Are digital spaces only for men?

Image: Freepik

"As a woman, navigating online spaces in Bangladesh is quite challenging. Whether it's crude comments about women or gender minorities, news of violence and people making fun of it and victim blaming or problematic content - all of them affect me negatively and stay with me," shares Ahona Aroni Hassan, 26. While boasting about the growing digitalisation of the country, we can't ignore the other side of the coin - digital spaces are not yet safe for women in Bangladesh. According to a study by ActionAid Bangladesh in 2022, about 63.51 percent of women in the country face online harassment and violence. We must keep in mind that this is based on only the reported numbers, which means the real situation of digital safety of women in the country is tremendously alarming. 

"Offline public spaces, such as fairs, roads, and public transport, are so unsafe for women and girls that it's no surprise digital spaces can pose similar dangers. In both spaces, this can manifest as not only sexual harassment but also aggression, bullying, and use of obscene language," says Nobonita Chowdhury, Director of Gender, Justice and Diversity (GJD) and Preventing Violence Against Women Initiative, BRAC. In fact, cybercrime can sometimes be even more dangerous due to the layer of anonymity that cybercriminals possess. They can easily impersonate someone and lay a trap for the victim, and they can also hide their digital footprint, making it difficult to track them down and bring them to justice.  

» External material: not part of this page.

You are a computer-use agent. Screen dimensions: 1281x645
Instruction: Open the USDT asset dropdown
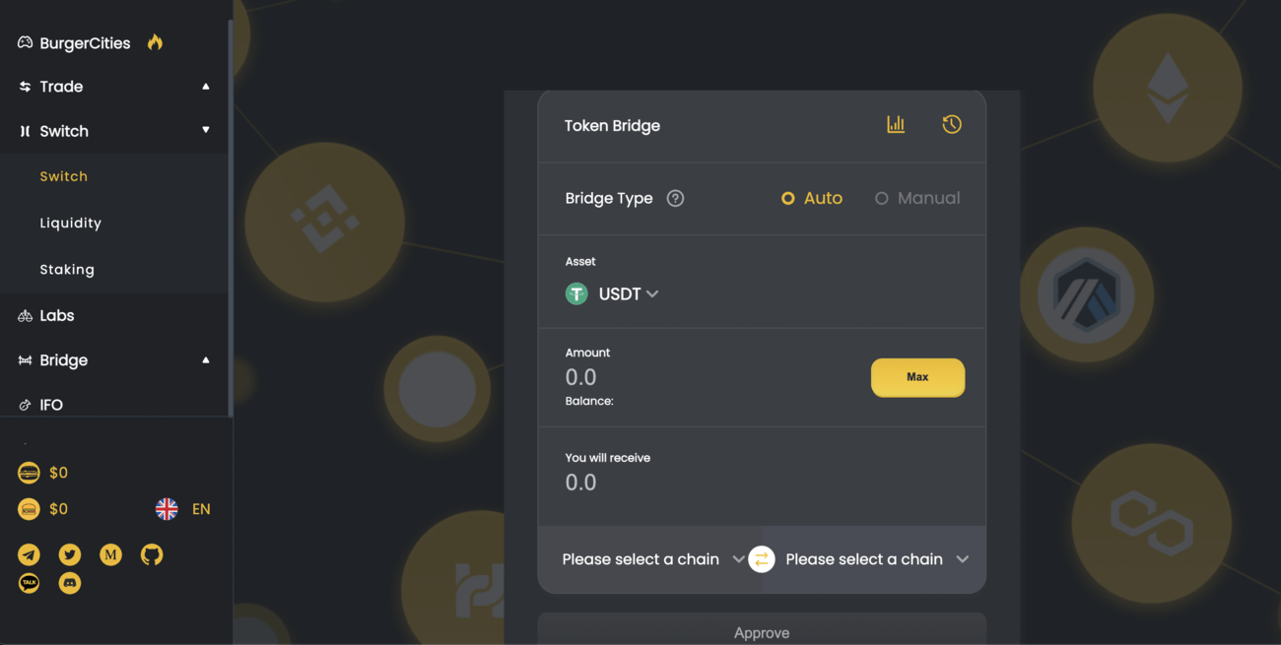612,293
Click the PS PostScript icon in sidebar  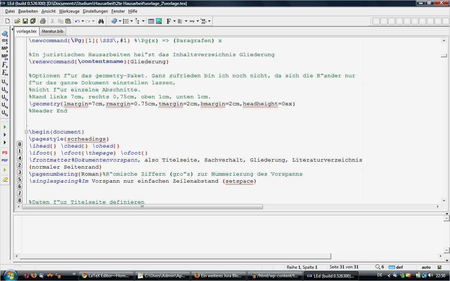[x=5, y=153]
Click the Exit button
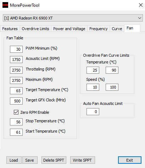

One of the most common forms of harassment of women online is victim blaming. "Victim blaming is not confined to only physical spaces. When a woman speaks up about online harassment, people start to bombard her with questions such as why she posted photos online or wore such a dress in her photos -- and if she has followed all societal rules, then they will question why she is even using social media in the first place," explains Nobonita Chowdhury. This culture of victim blaming causes victims to think a hundred times before speaking up and reporting online harassment and violence. "Young women and girls usually don't even share with their parents since they commonly engage in victim blaming," shares Kaniz Fatema, CEO, Bangladesh Open Source Network (BdOSN).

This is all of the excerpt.